Coin-Secure Exchange Hack - Tracking & Discussions

[Joel_Jantsen]

Website : https://coinsecure.in/  [For Updates About the Hack]

As most of you might be aware,on 9th April 2018 Coinsecure, an Indian exchange got hacked of 438 bitcoins.There are various discussions on-going in the company about the hacker and as per the statement made by them,their prime suspect is the CSO of the company : Dr. Amitabh Saxena.

There is also a bounty of 10% to the community for the recovery of bitcoins. (Honestly,I don't think one has to take the bounty part seriously because we know how fucked up such services are when it comes to bounties/bug-bounties unless of-course if they choose to escrow 10% of the amount)

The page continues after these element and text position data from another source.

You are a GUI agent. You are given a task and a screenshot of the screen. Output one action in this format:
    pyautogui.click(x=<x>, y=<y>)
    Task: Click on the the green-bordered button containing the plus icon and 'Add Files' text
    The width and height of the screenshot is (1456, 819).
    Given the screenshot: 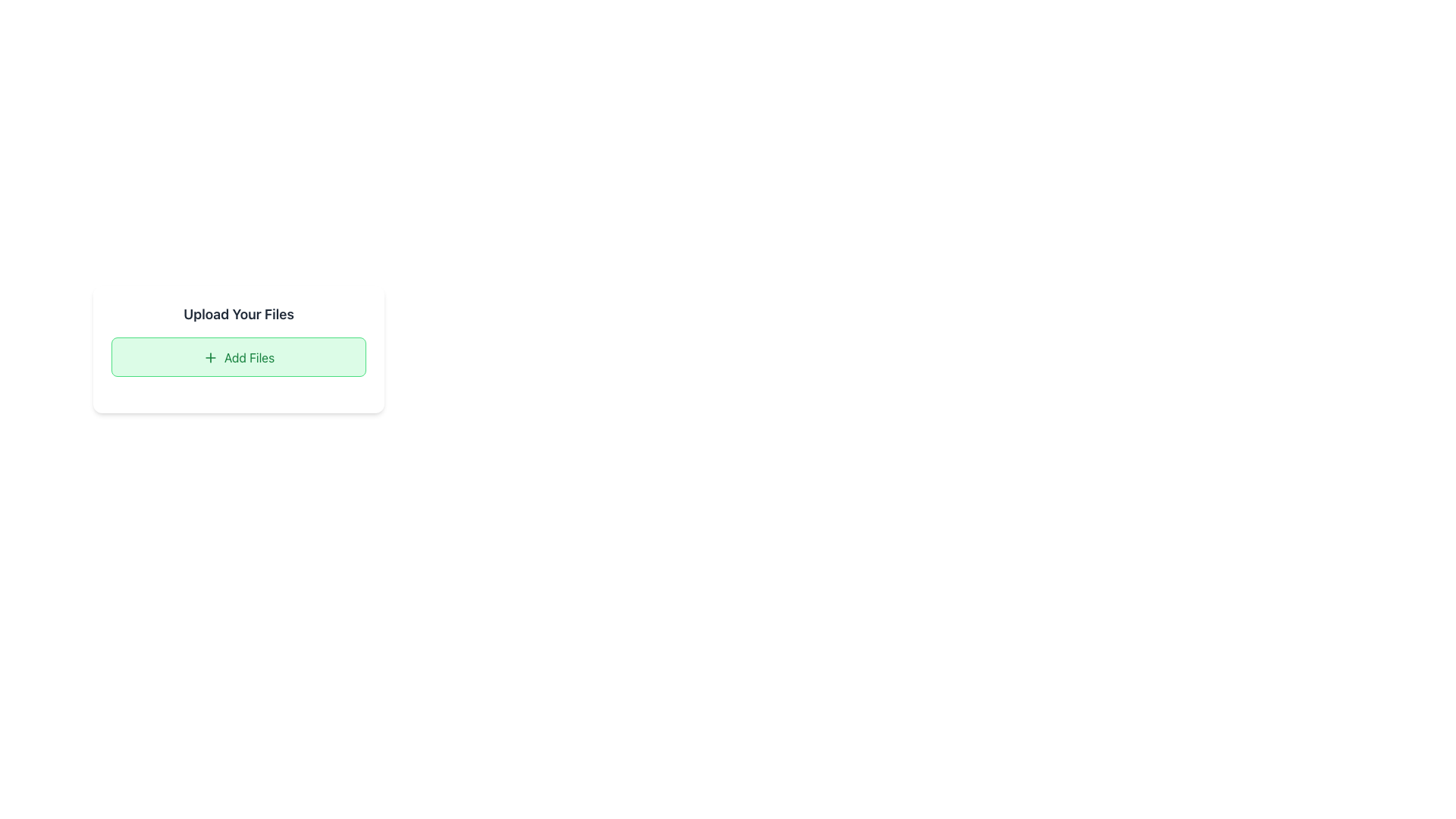 What is the action you would take?
    pyautogui.click(x=209, y=357)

I decided to track the bitcoins and hopefully some of you geniuses out there are much better at it than me and I hope you'd find something interesting.

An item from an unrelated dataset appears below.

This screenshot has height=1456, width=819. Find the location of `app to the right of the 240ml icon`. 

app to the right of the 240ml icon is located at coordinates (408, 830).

Note :- I'm not affiliated to coinsecure or any their employees by any means.

Main address where the bitcoins were moved after the hack : https://blockchain.info/address/1BaEJquitskdXcTj53Uy6PuUtJ5a8ETWpA [438 BTC] [Final Balance: 49 BTC]
(1BaEJquitskdXcTj53Uy6PuUtJ5a8ETWpA)

From here,Bitcoins are moved to various addresses including a BitcoinMixer.

This transaction especially : https://blockchain.info/tx/2e901e2455e38a250504528af5f7e3ccb2a6626a6fa74e5d434c63cedb0966d0
where BTC sent to address :    17dJcMi2JdVGwNLARmujmqbvAvns6yGgXb  which is part of this wallet : BitcoinFog (Tor Based Bitcoin Tumblr)

[1714613580]

1714613580

[1714613580]

1714613580

[1714613580]

1714613580

[1714613580]

1714613580

[Real14Hero]

It's really hard to track them once they have entered the mixer.Those bitcoins are as good as gone.
Instead of tracking down the bitcoins, they should be track down the hacker.How did the keys got leaked in the first place?What could have caused the leak?

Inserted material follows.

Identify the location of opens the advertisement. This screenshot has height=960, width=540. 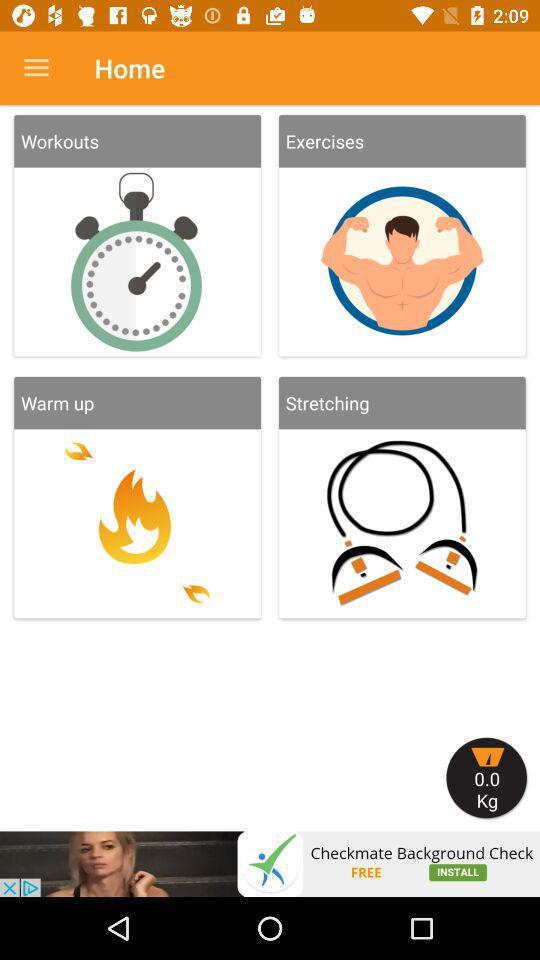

Coinsecure should give more details about the origin of the attack.The customers deserves to know it.It wasn't their money at first place!
Inspecting the origin of the hack will give better leads rather than searching for a needle in a haystack.

[Joel_Jantsen]

It's really hard to track them once they have entered the mixer.Those bitcoins are as good as gone.
Instead of tracking down the bitcoins, they should be track down the hacker.How did the keys got leaked in the first place?What could have caused the leak?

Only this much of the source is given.